[Records from a data source]
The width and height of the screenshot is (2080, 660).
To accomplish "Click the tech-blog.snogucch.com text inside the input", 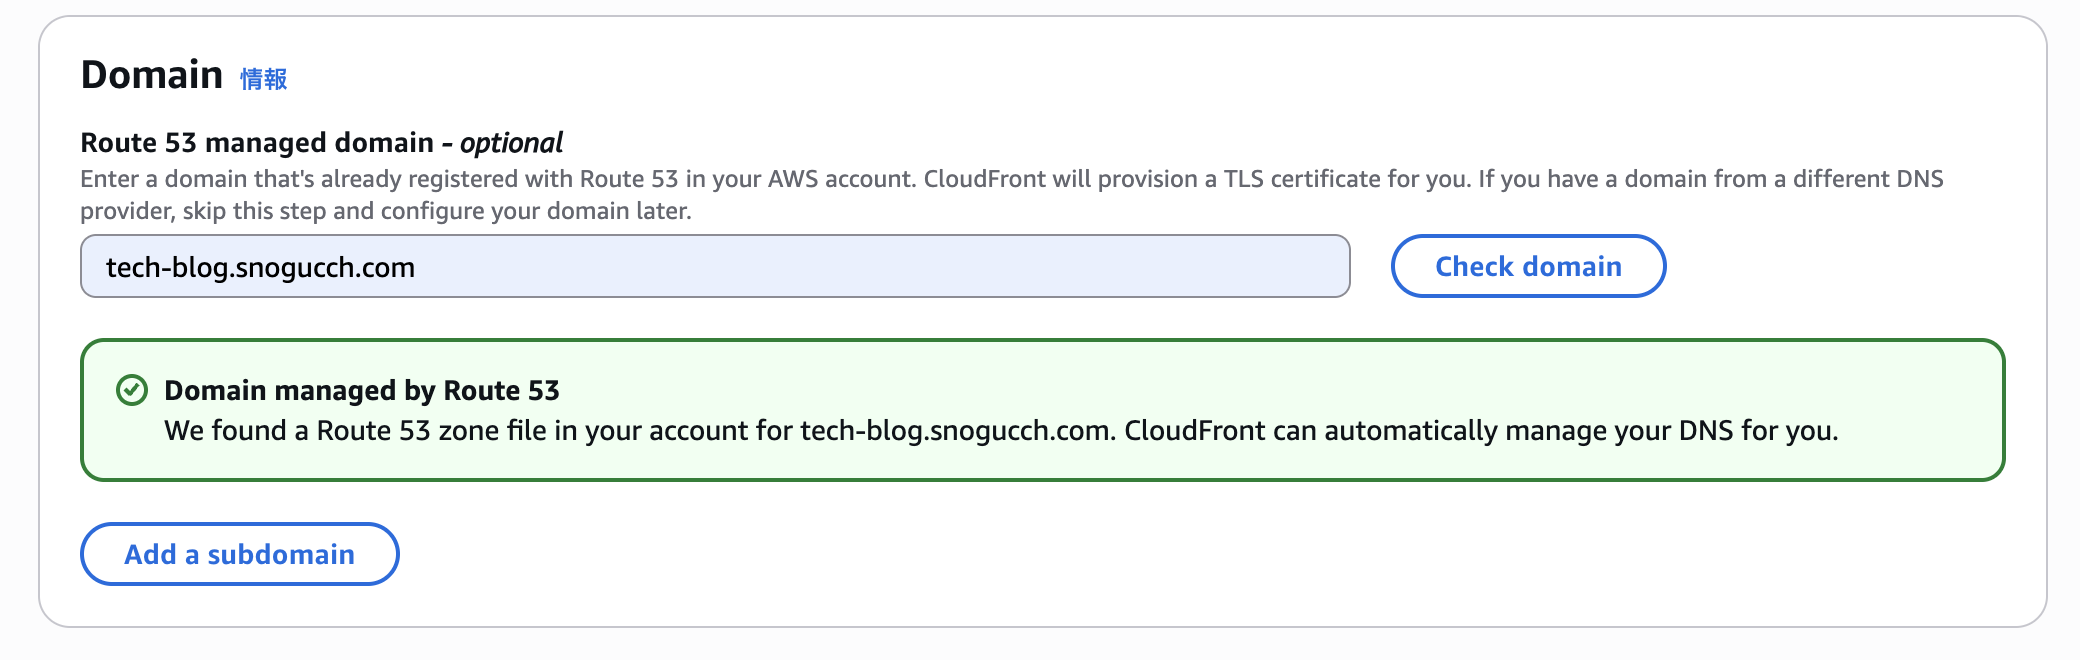I will pyautogui.click(x=260, y=267).
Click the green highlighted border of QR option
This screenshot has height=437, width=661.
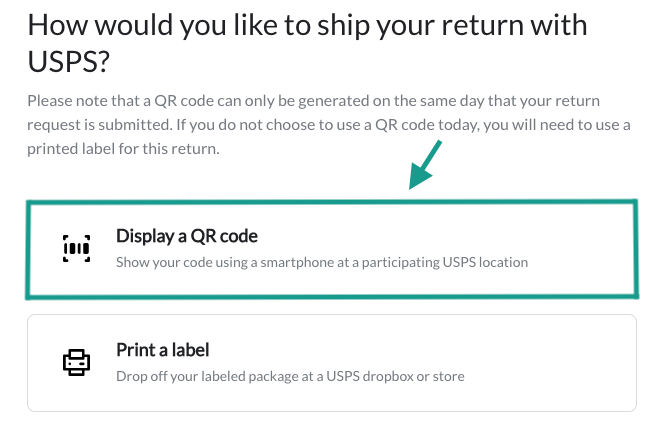click(332, 202)
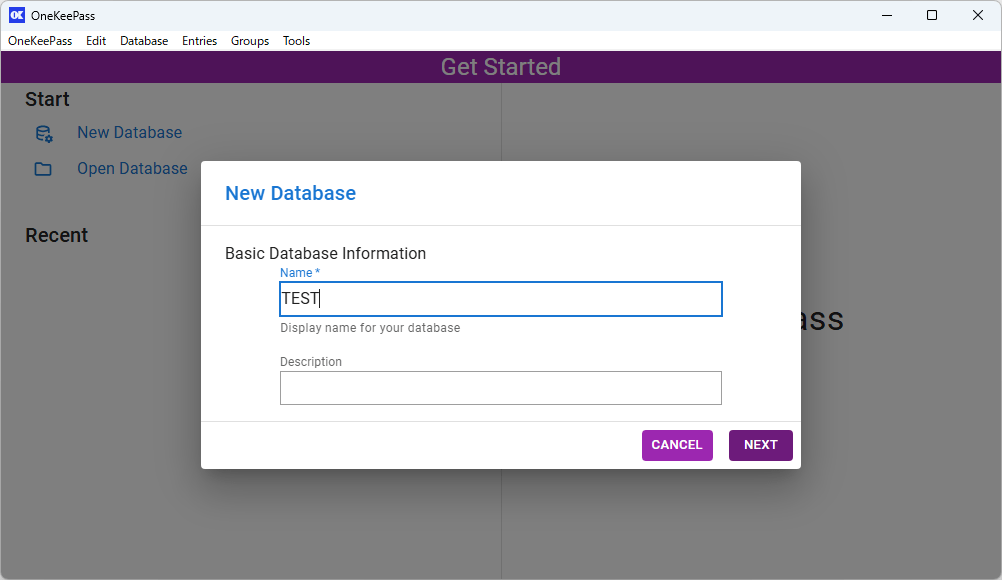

## How to complete this task:
Take the line containing "Click the green" and every line after it to the end of the records, and restate them verbatim, with no pictures.

## Response to this exercise:
Click the green highlighted border of QR option
This screenshot has height=437, width=661.
click(332, 202)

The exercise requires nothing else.